Ronnie tidak marah.
Ia malah khawatir dan merasa bersalah
ketika Hayley kembali masuk ke toko dengan mata sembab dan make-up yang acak-acakan. Hayley menyerahkan koran kematian itu dengan
gerakan jijik, seakan benda itu adalah benda keramat yang bisa membunuh orang.
Ronnie mengamati foto Hayley yang
terpampang jelas di koran. Foto ketika ia menghadiri red carpet fashion show
Prada tahun lalu. Ketika semuanya masih baik-baik saja.
“Kau benar-benar seorang aktor dan
model?” Mulut Ronnie menganga. “Selama ini aku memperkerjakan seorang aktor
terkenal?” lanjut Ronnie menatap Hayley dengan tak percaya.
Hayley hanya diam. Namun, matanya
menatap koran itu dan Ronnie secara bergantian.
“Sedang apa kau di The Cotswolds, Hayley
Lexington?” tanya Ronnie sangat pelan.
Hayley berjalan mendekati Ronnie dengan
perlahan. Bagaikan predator yang siap menyerang mangsanya. Tatapannya sama
sekali tak lepas dari tatapan tak percaya dan ketakutan milik Ronnie. Hayley meletakkan
tangannya di meja kasir, mengunci Ronnie.
“Jika kau berani membocorkan kepada
publik di internet tentang siapa dan di mana aku berada. Jangan harap istri dan
anakmu yang baru berusia lima bulan itu akan hidup tenang,” ucap Hayley penuh
tekanan.
Ronnie gemetar ketakutan. Bukan hanya
karena tinggi badan Hayley yang melebihi dirinya, tapi juga karena tatapan
menyeramkan penuh ancaman yang Hayley berikan padanya. Selama ia memperkerjakan
Hayley, belum pernah gadis itu menatapnya seperti itu.
“Kau... kau mengancamku di toko bukuku
sendiri?” tanya Ronnie gemetar.
Hayley menjauhkan tubuhnya sembari
menggeleng. “Tidak mengancam, lebih ke menyarankan.”

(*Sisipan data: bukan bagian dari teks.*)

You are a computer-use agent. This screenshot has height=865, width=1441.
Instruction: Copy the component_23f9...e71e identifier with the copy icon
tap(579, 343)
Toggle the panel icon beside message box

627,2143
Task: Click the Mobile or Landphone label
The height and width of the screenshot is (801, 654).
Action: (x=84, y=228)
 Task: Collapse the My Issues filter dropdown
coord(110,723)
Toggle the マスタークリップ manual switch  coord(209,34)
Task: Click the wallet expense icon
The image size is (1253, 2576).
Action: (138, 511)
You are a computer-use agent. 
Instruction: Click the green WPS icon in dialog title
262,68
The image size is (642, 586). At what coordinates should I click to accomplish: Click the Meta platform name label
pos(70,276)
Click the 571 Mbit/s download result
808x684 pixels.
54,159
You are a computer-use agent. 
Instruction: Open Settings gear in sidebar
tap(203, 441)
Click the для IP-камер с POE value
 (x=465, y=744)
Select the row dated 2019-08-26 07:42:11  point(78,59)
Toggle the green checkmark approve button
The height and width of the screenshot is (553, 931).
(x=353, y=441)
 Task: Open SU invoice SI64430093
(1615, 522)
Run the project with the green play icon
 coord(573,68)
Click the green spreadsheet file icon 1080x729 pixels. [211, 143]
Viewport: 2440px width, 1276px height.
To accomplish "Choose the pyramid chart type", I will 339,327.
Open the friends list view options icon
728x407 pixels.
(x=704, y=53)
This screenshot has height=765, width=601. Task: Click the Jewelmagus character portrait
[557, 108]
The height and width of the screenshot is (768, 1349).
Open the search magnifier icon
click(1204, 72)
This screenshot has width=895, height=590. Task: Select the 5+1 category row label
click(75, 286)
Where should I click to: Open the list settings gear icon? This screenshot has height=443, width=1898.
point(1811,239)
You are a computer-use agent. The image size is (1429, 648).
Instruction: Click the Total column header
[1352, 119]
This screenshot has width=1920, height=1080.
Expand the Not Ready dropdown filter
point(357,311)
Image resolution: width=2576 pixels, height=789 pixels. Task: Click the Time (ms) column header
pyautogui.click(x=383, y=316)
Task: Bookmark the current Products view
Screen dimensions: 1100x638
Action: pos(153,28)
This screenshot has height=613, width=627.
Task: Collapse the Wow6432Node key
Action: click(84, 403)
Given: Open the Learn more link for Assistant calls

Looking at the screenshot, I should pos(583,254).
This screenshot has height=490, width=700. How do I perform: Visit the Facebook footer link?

Ronnie berjalan mundur hingga tanpa
sengaja menabrak vas bunga miliknya. Membuat perhatian beberapa pelanggan
terarah kepadanya.
“Waktunya makan siang!” ucap Hayley
ceria ketika hampir semua pandangan tertuju padanya. “Aku akan ke cafe
sebentar, Bos Ronnie. Sampai jumpa nanti.” Ia mengambil tas miliknya dan
berjalan santai ke arah pintu—berlagak seolah dirinya tidak baru saja mengancam
bosnya sendiri.
Hayley tidak punya pilihan lain. Ia tahu
ini salah. Tapi ia belum bisa menghadapi persoalan jika Ronnie membocorkan
siapa dirinya pada publik sekarang. Terlalu banyak beban yang ditampungnya,
tidak ada kapasitas untuk beban baru lagi. Apalagi publik sudah tahu bahwa
dirinya sempat berada di London. Meskipun sekarang dia berada di The Cotswolds,
tapi tidak kecil kemungkinan seseorang mengetahui keberadaannya.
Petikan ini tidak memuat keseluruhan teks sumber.